Copy the lines without any change, from the line with "You are a computer-use" up to and including the line with "click(x=572, y=469)". Give only those lines.

Data shown
>>>>>

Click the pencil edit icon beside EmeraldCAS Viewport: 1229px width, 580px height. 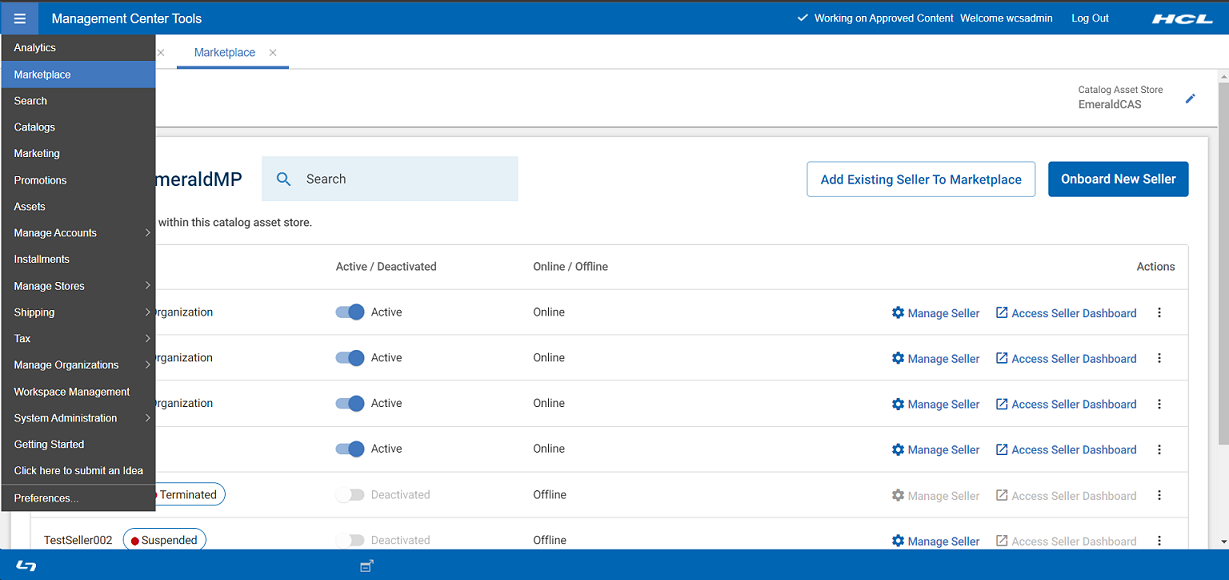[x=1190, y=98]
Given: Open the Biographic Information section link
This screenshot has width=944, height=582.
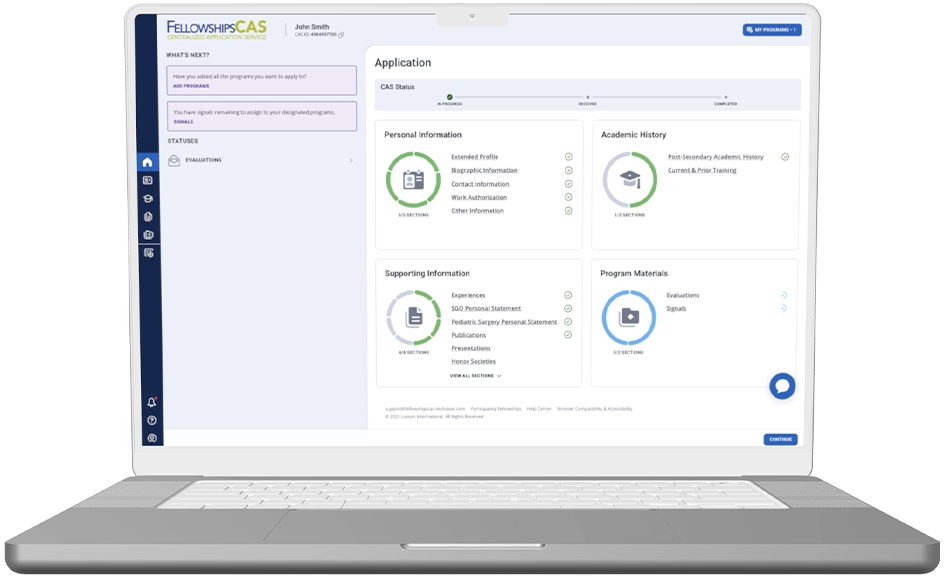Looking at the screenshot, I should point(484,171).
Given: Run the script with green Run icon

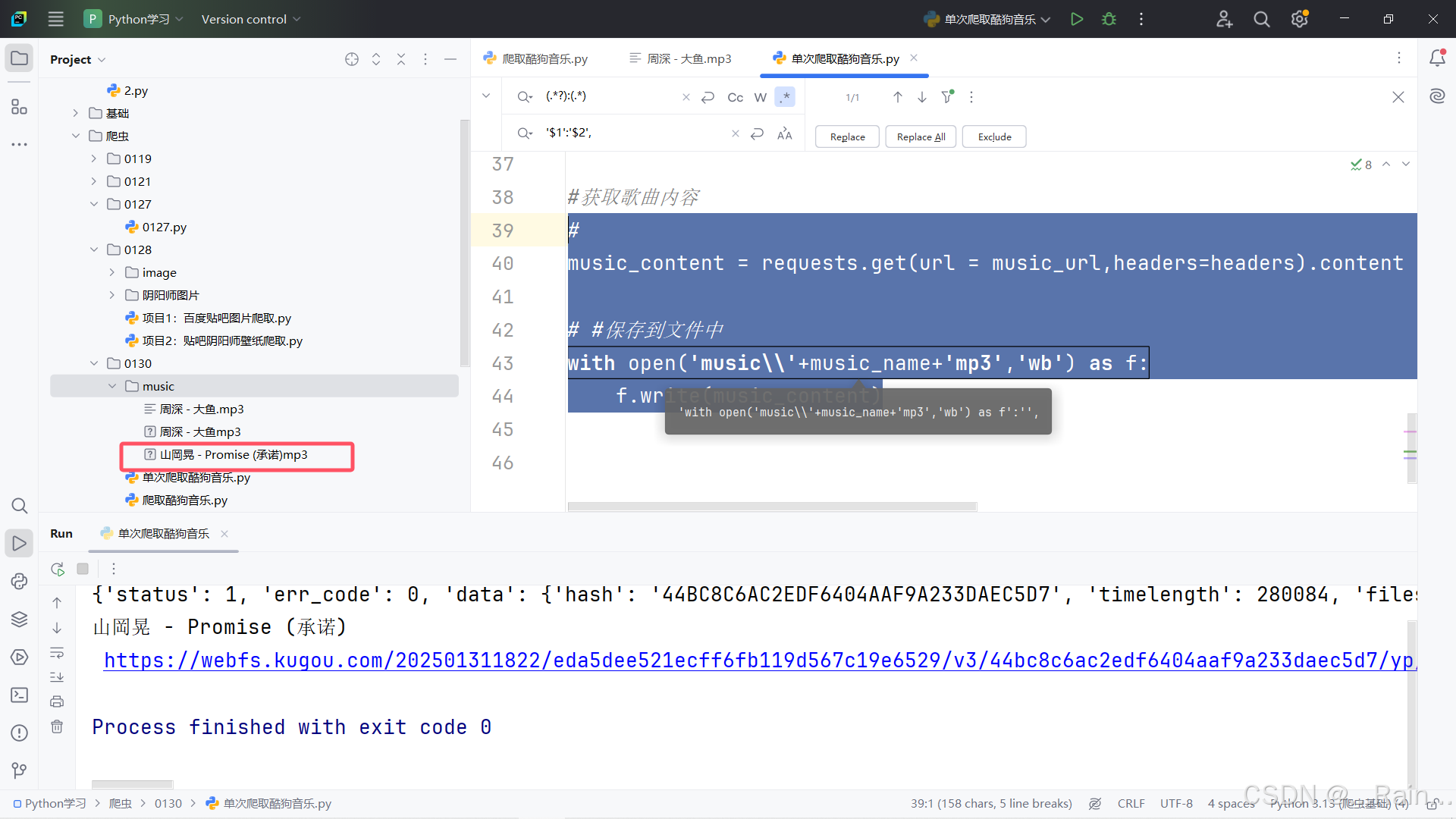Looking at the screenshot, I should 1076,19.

<<<<<
>>>>>

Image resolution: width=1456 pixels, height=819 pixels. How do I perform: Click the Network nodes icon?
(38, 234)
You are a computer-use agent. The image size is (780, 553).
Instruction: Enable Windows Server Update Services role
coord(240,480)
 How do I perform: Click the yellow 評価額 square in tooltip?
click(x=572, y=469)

<<<<<

Solution for this problem
You are a computer-use agent. The image size is (780, 553).
Instruction: Enable Windows Server Update Services role
coord(240,480)
 How do I perform: Click the yellow 評価額 square in tooltip?
click(x=572, y=469)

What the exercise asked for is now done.